One Tweet Proves That Misogyny in Sports Is a Much Bigger Problem Than We Thought

Impact

Mo'ne Davis is many things: shutout pitcher, shoe designer, star point guard, Little League legend. But last week, the pervasive undercurrent of misogyny in sports led a grown man to dismiss the 13-year-old's accomplishments with one belittling term:

"Slut."

Philly.com reports that Joey Casselberry, a first baseman for Bloomsburg University in central Pennsylvania, was kicked off his school's baseball team for an offensive tweet — since deleted, along with his Twitter account — that he posted about Davis on Friday:

"Disney is making a movie about Mo'ne Davis? WHAT A JOKE. That slut got rocked by Nevada."

Bloomsburg's athletic department quickly condemned its former pitcher over the weekend: 

This was not an isolated incident. For years, female athletes and fans have endured derision, dismissal and outright hostility for playing, coaching or generally expressing opinions about sports.

This hostility fueled headlines last week when actress and University of Kentucky basketball devotee Ashley Judd gave a troubling account of her experiences as a female sports fan on the Internet. After tweeting statements critical of the Arkansas Razorbacks, whom her Wildcats were playing, Judd received such a "staggering" volume of misogynistic and sexually threatening responses that she says she is pursuing legal action.

Judd is not alone. "What happened to me is the devastating social norm experienced by millions of girls and women on the Internet," she wrote in an op-ed for Mic. "The themes embedded in this particular incident reflect the universal ways we talk about girls and women," including, she adds, female victims of rape and sexual assault.
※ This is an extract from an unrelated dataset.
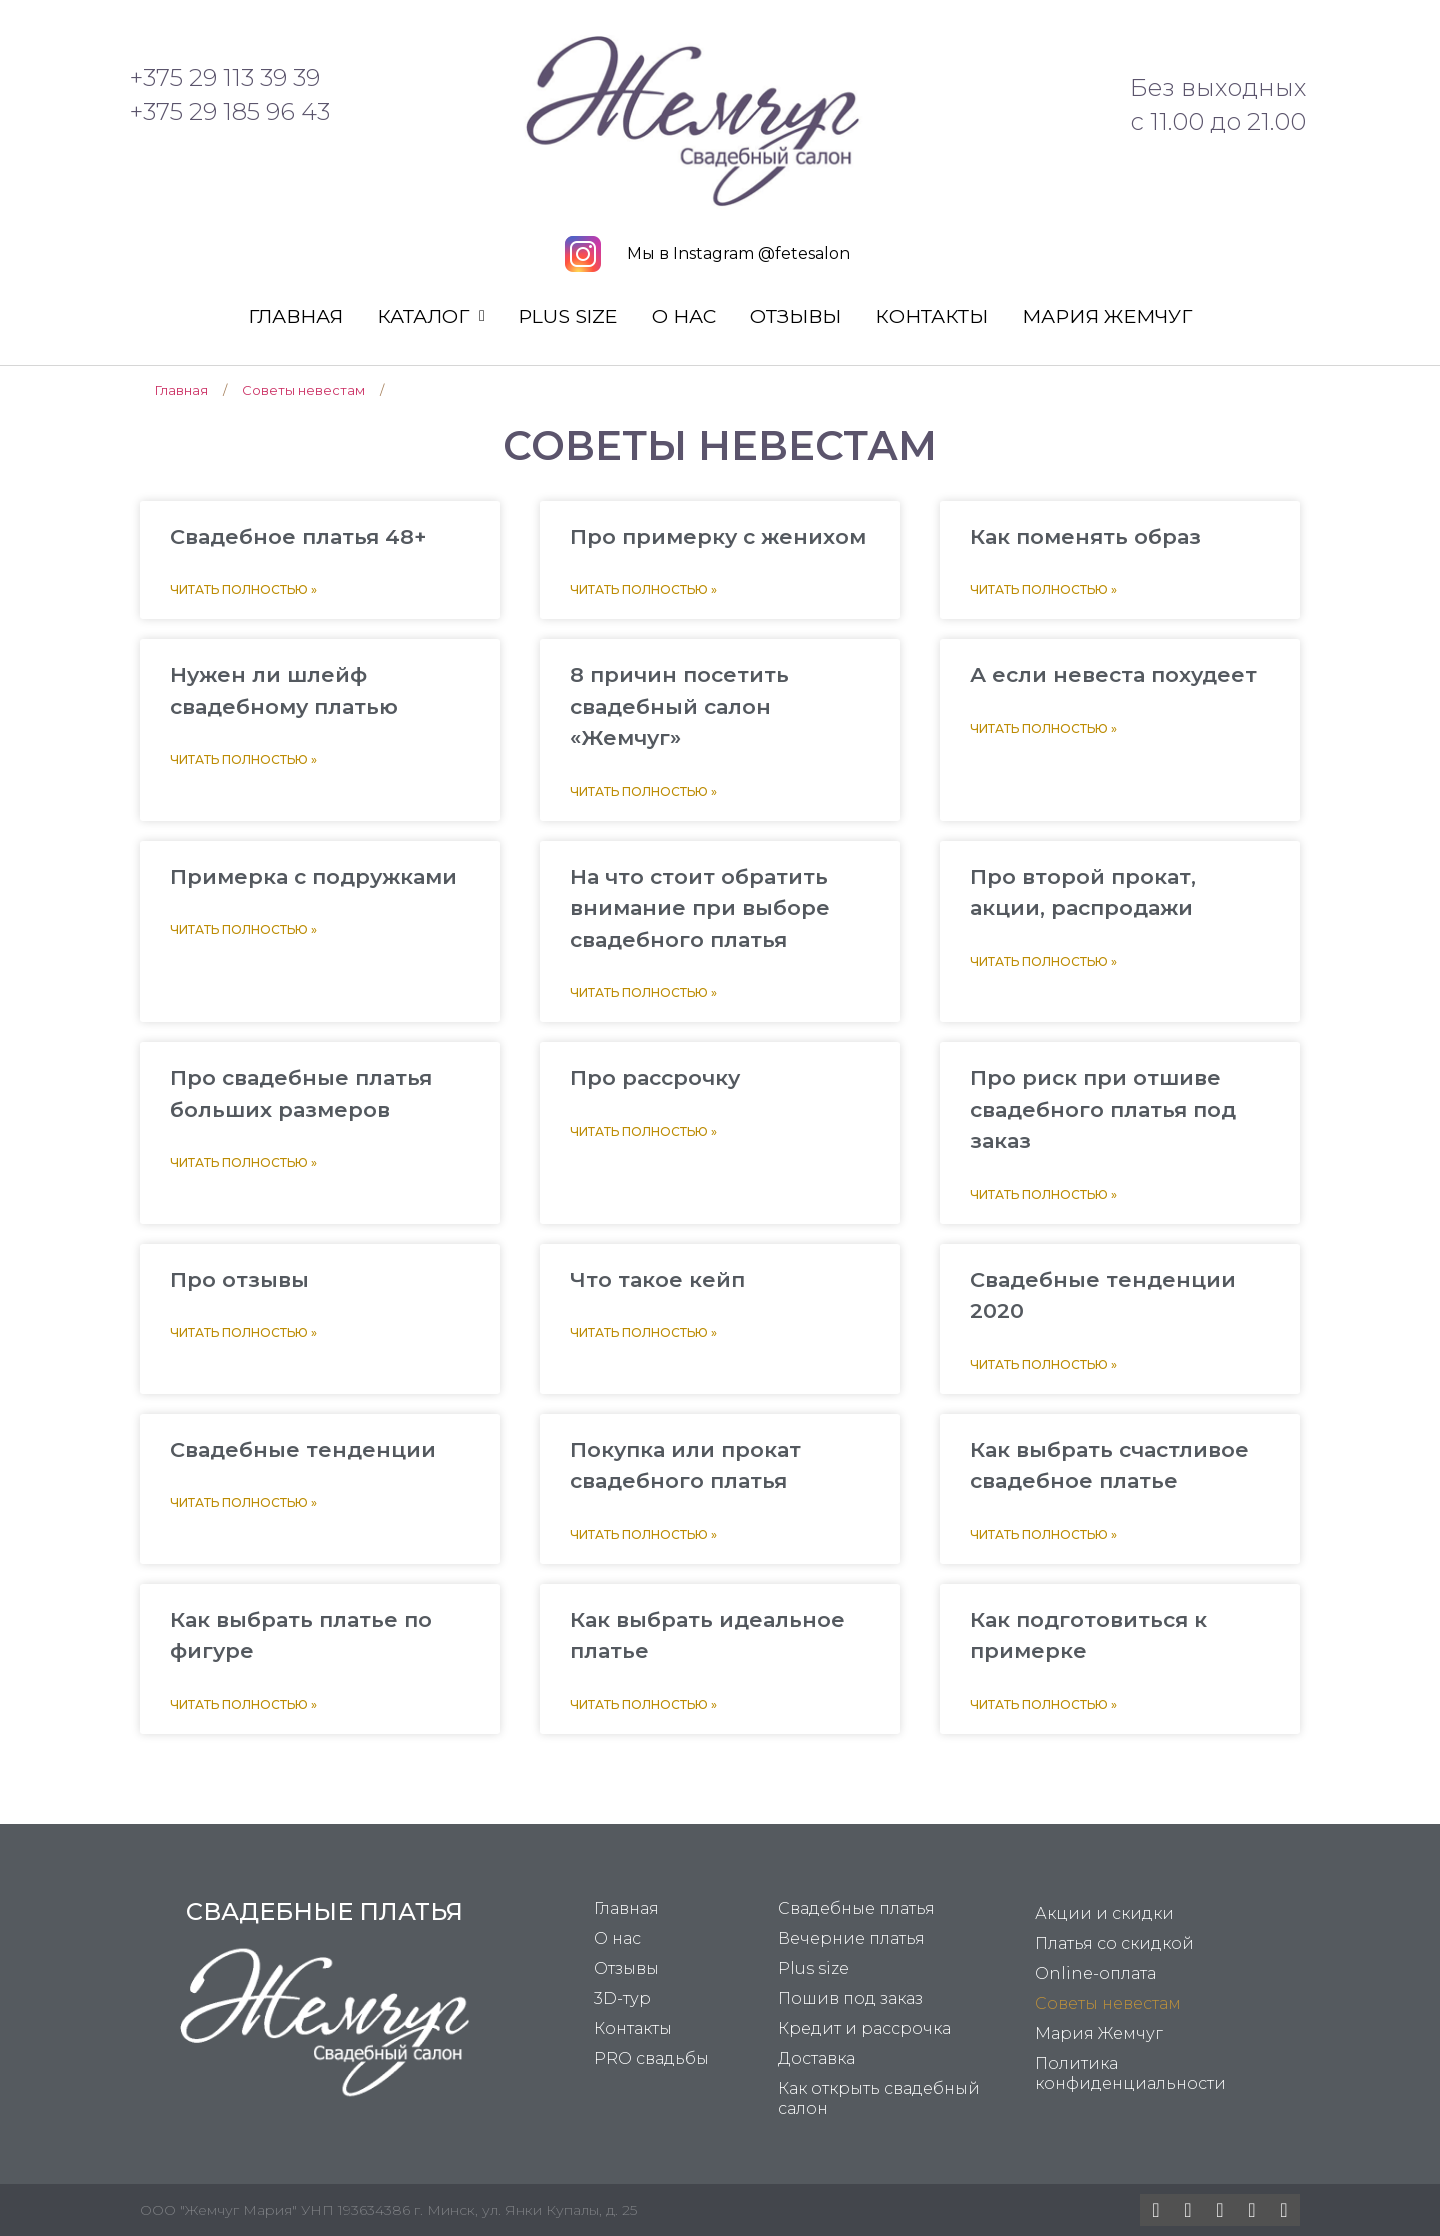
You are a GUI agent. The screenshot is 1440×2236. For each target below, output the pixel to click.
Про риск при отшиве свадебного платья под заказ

Judd's article points to a disturbing fact: that women in sports are subject to an abusive double standard that eludes their male counterparts. Male players and fans are not typically bombarded with threats of sexual violence the second they open their mouths to speak, nor are they shunned from sports or sports-related conversation by virtue of their gender.

James Crisp/AP

The Long Ball View: The vitriol directed at Davis — who on Aug. 15 became the first girl to pitch a shutout in Little League World Series history — is compounded by the fact that she is not just female, but, at age 13, a child. More specifically, Davis is a black child. And as recent history can attest, the societal aggressions leveled at black women and black children in America is illustrated by examples as far-ranging as the police killing of 12-year-old Tamir Rice in Cleveland last November to the relative lack of news coverage around black female victims of police and vigilante violence.

But in the sports world, black girls and women have faced an especially well-documented set of deterrents. Tennis star Serena Williams has endured racial taunts throughout her career. In 2014, Russian Tennis Federation President Shamil Tarpischev described Serena Williams and her sister Venus as the "Williams brothers." MSNBC shock jock Don Imus was suspended by his network for calling the Rutgers University women's basketball team "nappy-headed hoes" in 2007.

Combined with other major institutional disparities — black girls are more likely to face harsh school discipline and involvement with the juvenile justice system than their white counterparts — these incidents and others highlight the unique set of barriers facing young black women in America. Joey Casselberry's tweet is just a small part of a much bigger problem.

For her part, Davis has handled this incident with near-preternatural grace. Shortly after Casselberry's dismissal, Davis reached out to his team and asked that he be reinstated, TMZ reports. "I know right now he's really hurt," she said in an ESPN interview. "Everyone deserves a second chance." 

Perhaps he does. Perhaps he doesn't. But either way, the undercurrent of misogyny that informed his comments — and those directed at Ashley Judd, Serena Williams, the Rutgers basketball team and any other women facing backlash simply for loving and playing sports — definitely has to end.